## RECORD SET
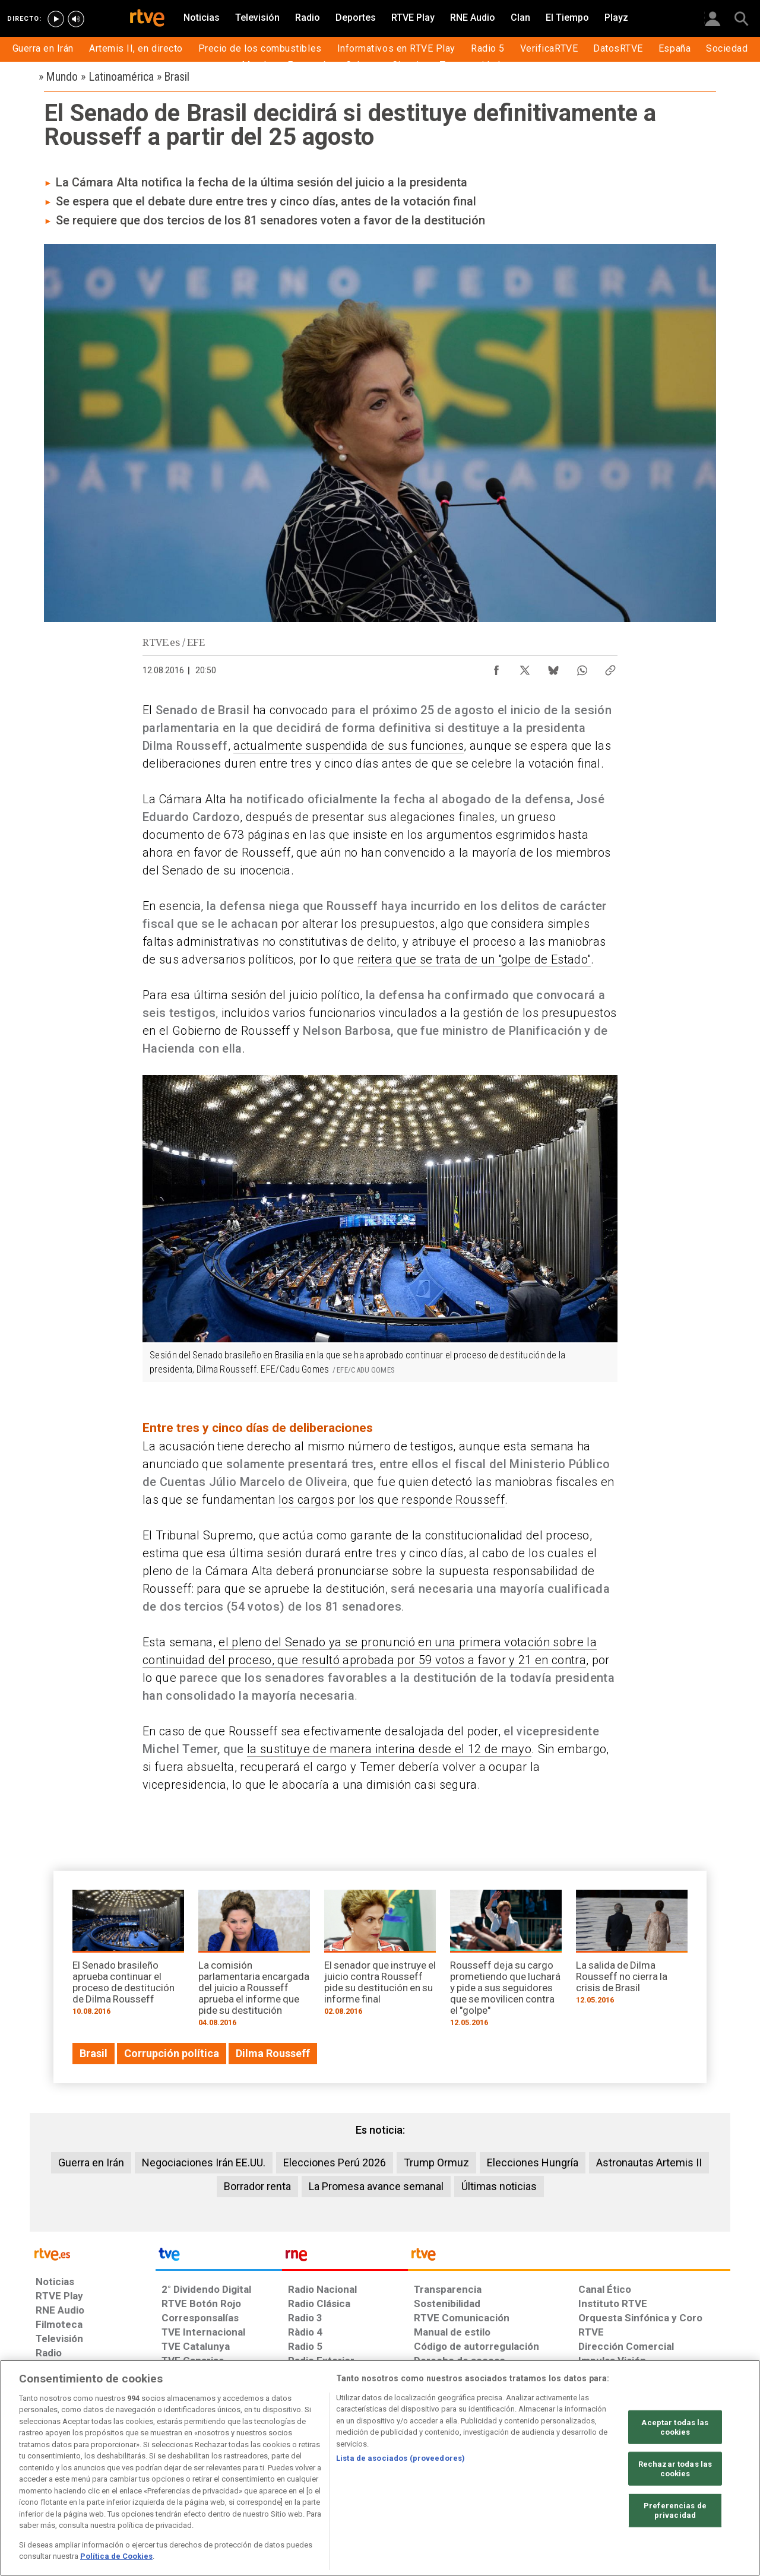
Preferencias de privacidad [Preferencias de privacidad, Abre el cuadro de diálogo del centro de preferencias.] (675, 2510)
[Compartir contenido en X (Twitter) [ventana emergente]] (525, 667)
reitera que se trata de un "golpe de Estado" (474, 959)
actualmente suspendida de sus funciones (348, 746)
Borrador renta (257, 2186)
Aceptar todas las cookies (674, 2427)
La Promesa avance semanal (376, 2186)
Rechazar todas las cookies (675, 2469)
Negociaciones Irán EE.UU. (203, 2162)
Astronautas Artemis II (649, 2162)
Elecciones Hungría (532, 2162)
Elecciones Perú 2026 (334, 2162)
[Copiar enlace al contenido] (610, 667)
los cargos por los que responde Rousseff (391, 1500)
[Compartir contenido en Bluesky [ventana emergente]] (553, 667)
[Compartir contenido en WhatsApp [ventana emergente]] (582, 667)
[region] (380, 2468)
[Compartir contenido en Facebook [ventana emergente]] (496, 667)
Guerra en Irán (91, 2162)
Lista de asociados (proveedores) (400, 2458)
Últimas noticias (499, 2186)
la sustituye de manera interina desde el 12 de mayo (389, 1749)
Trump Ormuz (436, 2162)
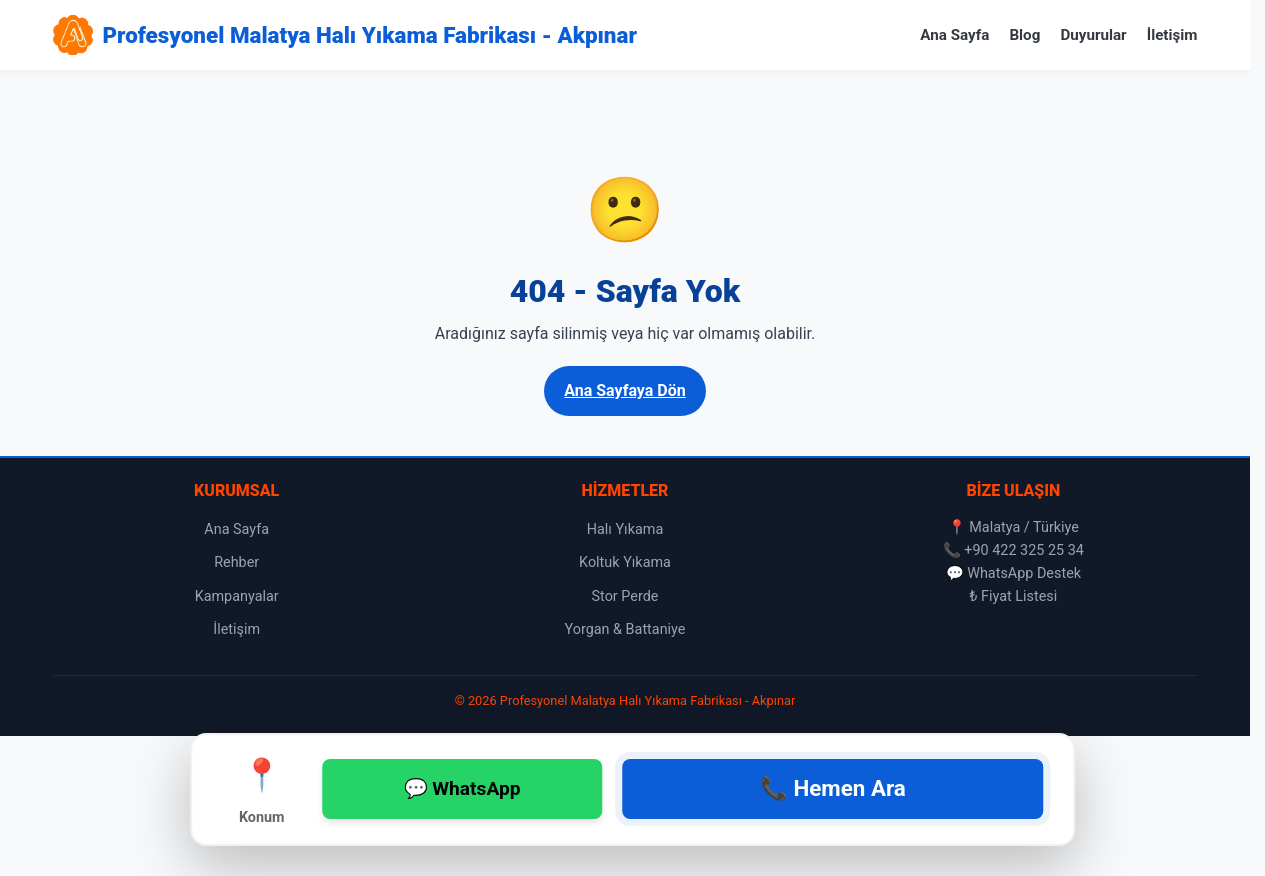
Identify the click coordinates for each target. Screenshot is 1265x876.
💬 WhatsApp (462, 788)
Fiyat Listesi (1019, 596)
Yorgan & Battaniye (625, 629)
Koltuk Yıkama (625, 562)
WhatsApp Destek (1024, 573)
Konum (262, 788)
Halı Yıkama (625, 529)
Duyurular (1093, 35)
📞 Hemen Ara (833, 788)
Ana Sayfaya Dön (625, 390)
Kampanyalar (237, 596)
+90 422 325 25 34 (1024, 550)
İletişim (1172, 35)
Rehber (236, 562)
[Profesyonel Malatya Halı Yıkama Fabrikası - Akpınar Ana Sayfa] (345, 35)
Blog (1024, 35)
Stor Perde (625, 596)
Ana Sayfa (954, 35)
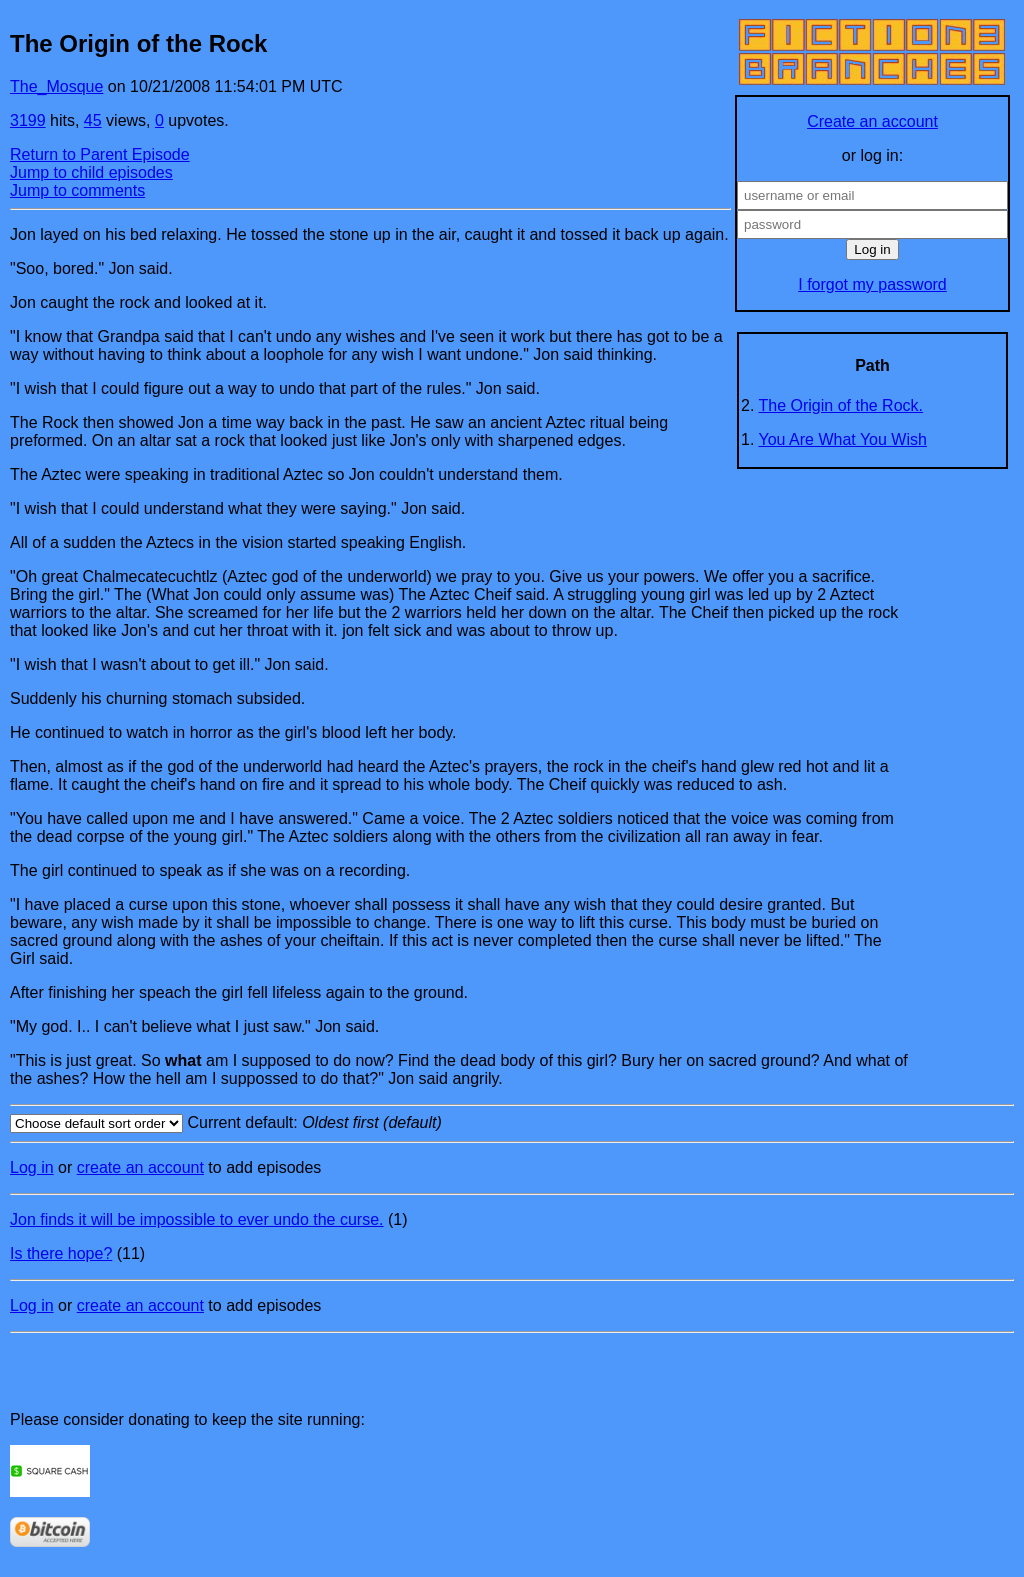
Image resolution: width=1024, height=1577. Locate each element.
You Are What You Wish (843, 439)
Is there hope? (61, 1253)
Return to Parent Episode (100, 154)
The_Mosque (56, 86)
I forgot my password (872, 284)
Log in (32, 1167)
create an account (140, 1167)
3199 (28, 120)
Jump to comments (77, 190)
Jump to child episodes (91, 172)
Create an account (872, 121)
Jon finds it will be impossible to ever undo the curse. (197, 1219)
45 (93, 120)
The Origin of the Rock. (841, 405)
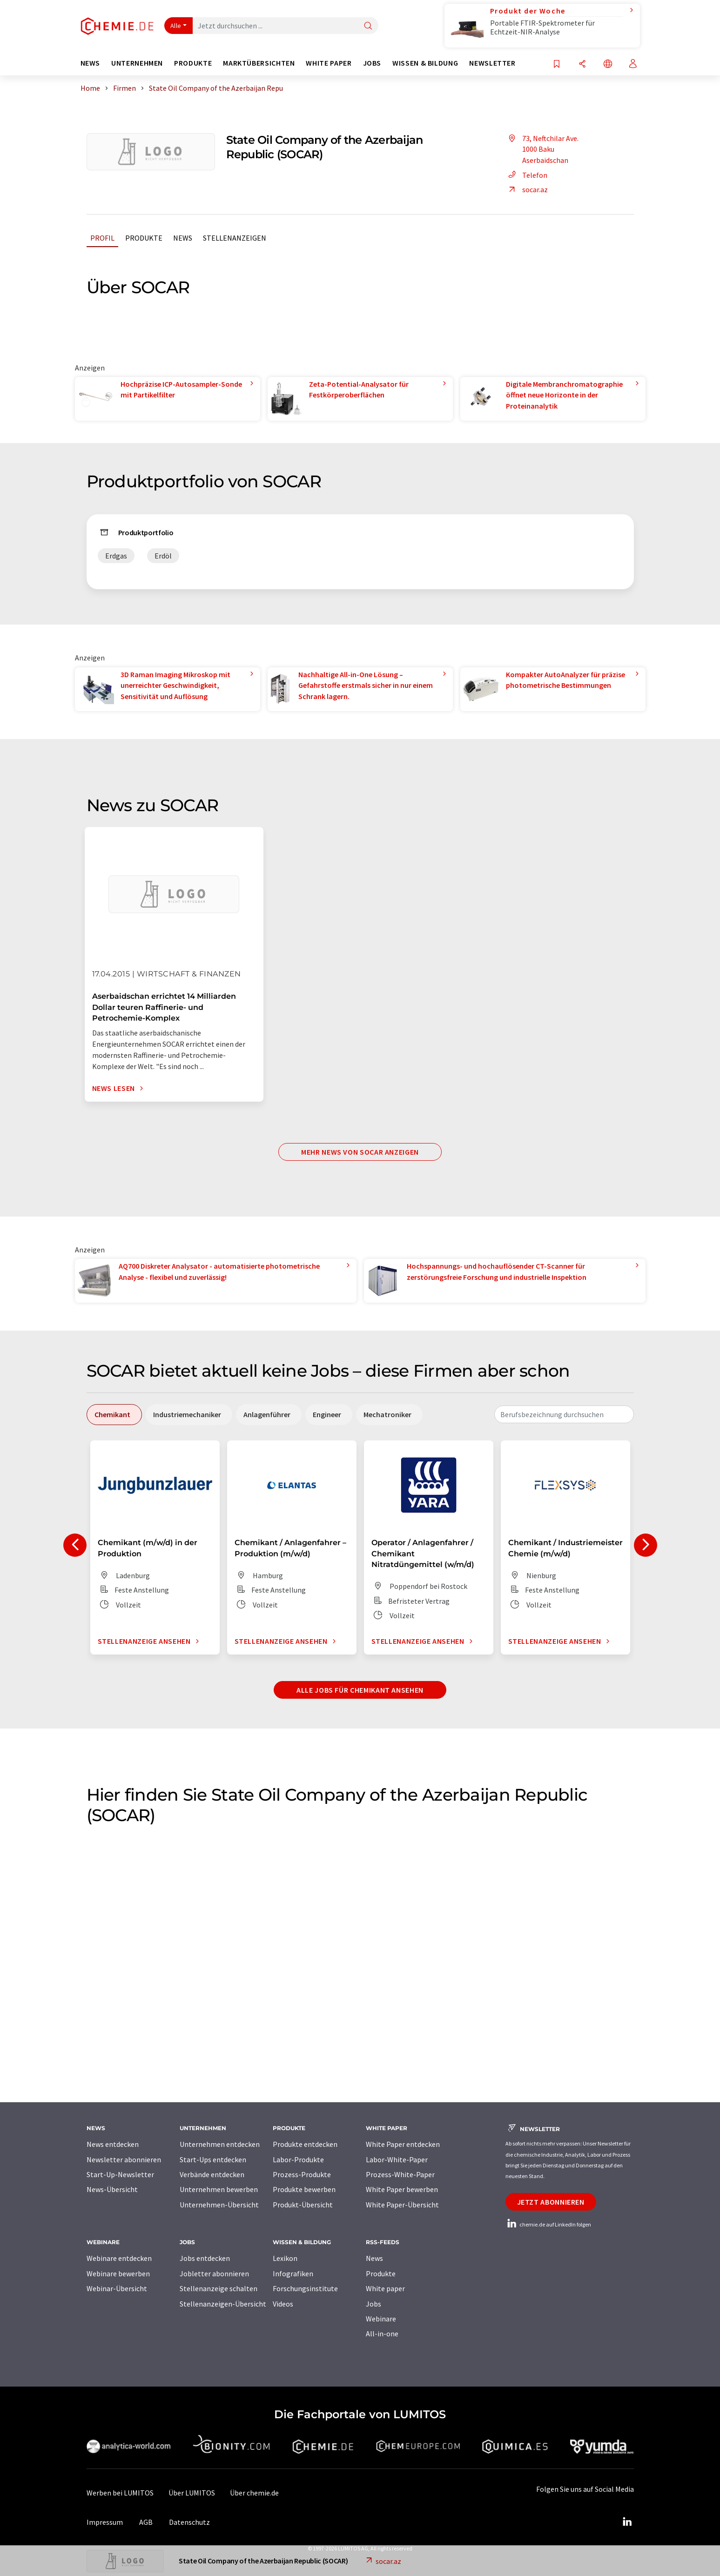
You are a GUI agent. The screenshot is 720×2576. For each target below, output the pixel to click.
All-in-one (382, 2333)
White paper (385, 2288)
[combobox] (564, 1414)
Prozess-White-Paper (400, 2174)
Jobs (373, 2303)
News (182, 237)
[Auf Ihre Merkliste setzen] (556, 64)
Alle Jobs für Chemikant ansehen (360, 1690)
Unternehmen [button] (137, 63)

## TASK STATEMENT
Reproduce every line of the records above verbatim, leaving out the picture lines.

## REPLY
Preferencias de privacidad [Preferencias de privacidad, Abre el cuadro de diálogo del centro de preferencias.] (675, 2510)
[Compartir contenido en X (Twitter) [ventana emergente]] (525, 667)
reitera que se trata de un "golpe de Estado" (474, 959)
actualmente suspendida de sus funciones (348, 746)
Borrador renta (257, 2186)
Aceptar todas las cookies (674, 2427)
La Promesa avance semanal (376, 2186)
Rechazar todas las cookies (675, 2469)
Negociaciones Irán EE.UU. (203, 2162)
Astronautas Artemis II (649, 2162)
Elecciones Hungría (532, 2162)
Elecciones Perú 2026 (334, 2162)
[Copiar enlace al contenido] (610, 667)
los cargos por los que responde Rousseff (391, 1500)
[Compartir contenido en Bluesky [ventana emergente]] (553, 667)
[Compartir contenido en WhatsApp [ventana emergente]] (582, 667)
[region] (380, 2468)
[Compartir contenido en Facebook [ventana emergente]] (496, 667)
Guerra en Irán (91, 2162)
Lista de asociados (proveedores) (400, 2458)
Últimas noticias (499, 2186)
la sustituye de manera interina desde el 12 de mayo (389, 1749)
Trump Ormuz (436, 2162)
Identify the click coordinates for each target. Screenshot is 1265x876.
💬 WhatsApp (462, 788)
Fiyat Listesi (1019, 596)
Yorgan & Battaniye (625, 629)
Koltuk Yıkama (625, 562)
WhatsApp Destek (1024, 573)
Konum (262, 788)
Halı Yıkama (625, 529)
Duyurular (1093, 35)
📞 Hemen Ara (833, 788)
Ana Sayfaya Dön (625, 390)
Kampanyalar (237, 596)
+90 422 325 25 34 (1024, 550)
İletişim (1172, 35)
Rehber (236, 562)
[Profesyonel Malatya Halı Yıkama Fabrikası - Akpınar Ana Sayfa] (345, 35)
Blog (1024, 35)
Stor Perde (625, 596)
Ana Sayfa (954, 35)
Image resolution: width=1024, height=1577. Locate each element.
You Are What You Wish (843, 439)
Is there hope? (61, 1253)
Return to Parent Episode (100, 154)
The_Mosque (56, 86)
I forgot my password (872, 284)
Log in (32, 1167)
create an account (140, 1167)
3199 (28, 120)
Jump to comments (77, 190)
Jump to child episodes (91, 172)
Create an account (872, 121)
Jon finds it will be impossible to ever undo the curse. (197, 1219)
45 (93, 120)
The Origin of the Rock. (841, 405)
You are a GUI agent. The screenshot is 720×2576. For each target below, output the pixel to click.
All-in-one (382, 2333)
White paper (385, 2288)
[combobox] (564, 1414)
Prozess-White-Paper (400, 2174)
Jobs (373, 2303)
News (182, 237)
[Auf Ihre Merkliste setzen] (556, 64)
Alle Jobs für Chemikant ansehen (360, 1690)
Unternehmen [button] (137, 63)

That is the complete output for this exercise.